To save everyone some time - if you don't create wordlists, but simply consume them, you probably won't need these tools. If you process any amount of data, generate your own wordlists, or do more extensive work with large lists - have a look. I'll give some usage examples, so you'll have an idea of what usage is intended, and how best to bend these tools to your will.
In basic use, you can use rling (ARE-ling - yes, it's supposed to be RLI next gen, but ARE-ling sounds better) to simply de-duplicate your lists, while retaining their existing order.
rling infile outfile
will read in all of infile into memory, de-duplicate it, and write the output to outfile. Because it reads into memory, it's very fast, with typical speeds of millions of lines per second. On one of my test systems, it takes about 25 seconds to read, de-duplicate, and write a 10 gigabyte 1,000,000,000 line file. In general, though, you are going to need about 3x RAM, compared to the file size. Because of this, rling has several modes.
rling -b infile outfile
rling -f infile outfile
rling -2 infile outfile /dev/null
By default, rling uses a hash table to speed lookups. This takes extra memory, so the -b option forgoes the hash for a binary search, using about 2/3rds of the memory as the default. Still can be considerable if you have large files, so the -f option create a disk database, allowing you to handle unlimited size files (well, limited to your disk space) and not use much RAM at all. -2 uses even less RAM, but the input files _must_ be in sorted order.
Most people will be able to get by with just the defaults. But rling can do a lot more than just "dedupe wordlists". Let's say you get a new wordlist, and want to run it against some hashes. But you don't want to try words you've already tried.
rling new-words.txt outfile /dict/old/* /some/other/files*
rling will rip through (at millions of lines per second) your old wordlists, comparing them against the new-words.txt files. Any words that exist in your existing files in /dict/old/* and /some/other/files* will be removed from the new-words.txt file, and the result written to "outfile". Handy.
rling can also be used in a pipleline, which is great if you have a bunch of wordlists, and want to put them together in specific ways. For example, getting ready for a contest?
zcat /archive/names/firstname.[a-n]* | rling stdin stdout | gzip -9 >names.a-n.gz
grep -h ^[a-fA-F] /archive/names/lastname* | rling stdint stdout | gzip -9 >lastname.a-f.gz
This will read your existing files (or grep a bunch of files, in the second case) de-dupe them, and pipe them to gzip to be compressed.
Let's say you have a list of candidate words you want to extract from a bunch of files. rling can help with that too:
cat /archive/names/* | gzip -c stdin namesfound.txt /tmp/list-of-names
Here we look through all the files in the /archive/names/ directory, and show the "common" (-c) lines between them and the "/tmp/list-of-names" files. Kinda like the inverse of removing them.

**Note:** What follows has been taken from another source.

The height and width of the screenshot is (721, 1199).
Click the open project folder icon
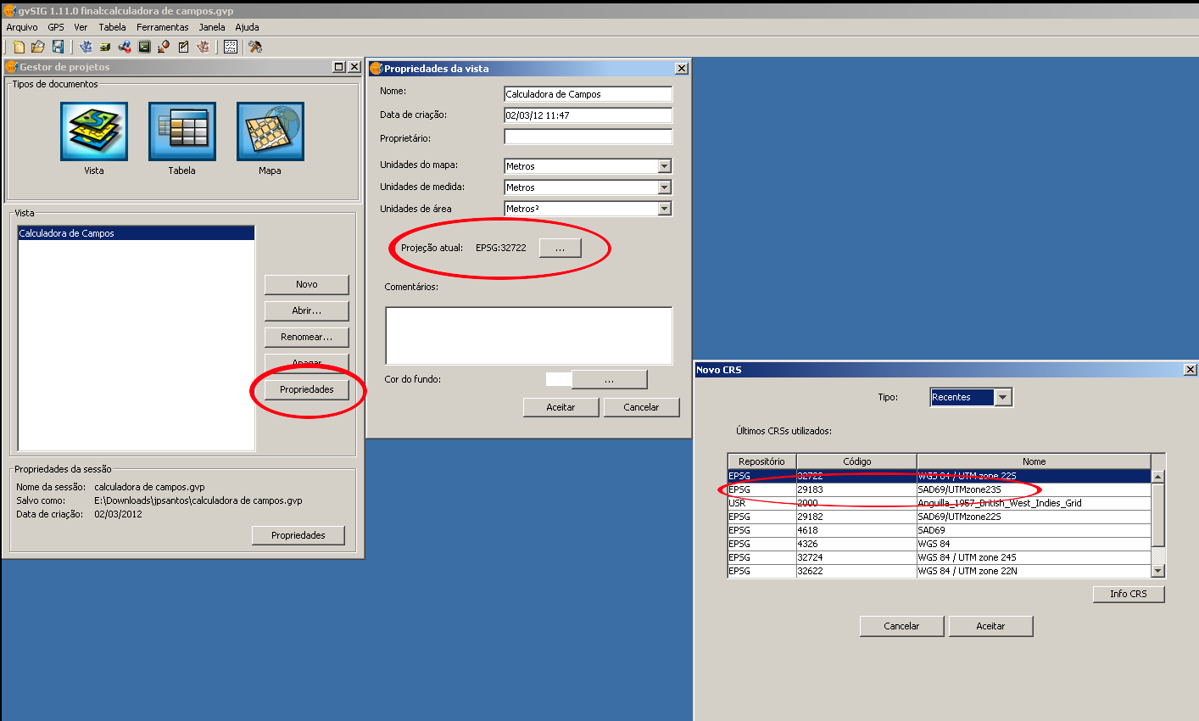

Want more? How about this:
getpass /myfounds/*.MD5x01 | rling -q w stdin myMD5.pass
This will extract passwords from your solved hashes, pipe them to rling, and use the -q option to sort the words, arrange them _by usage frequency_, and write to myMD5.pass
You can do this with your hashcat .pot files too - getpass is reasonably smart, and can extract just the passwords from these files too.
getpass *.pot | rling -q a stdin allpot.pass
In this case it will display not only the solved passwords, arranged by frequency, but also counts, word length, and a histogram of the selected passwords.
There's so much more. Check out rehex (which will fix your existing passwords if they are un $HEX[]ed), and all of the other options.
You can even use it to sort your wordlists (a lot faster than /bin/sort :-)
rling -bs old-hashes.pass sorted-hashes.pass
There's lots more to try. Enjoy!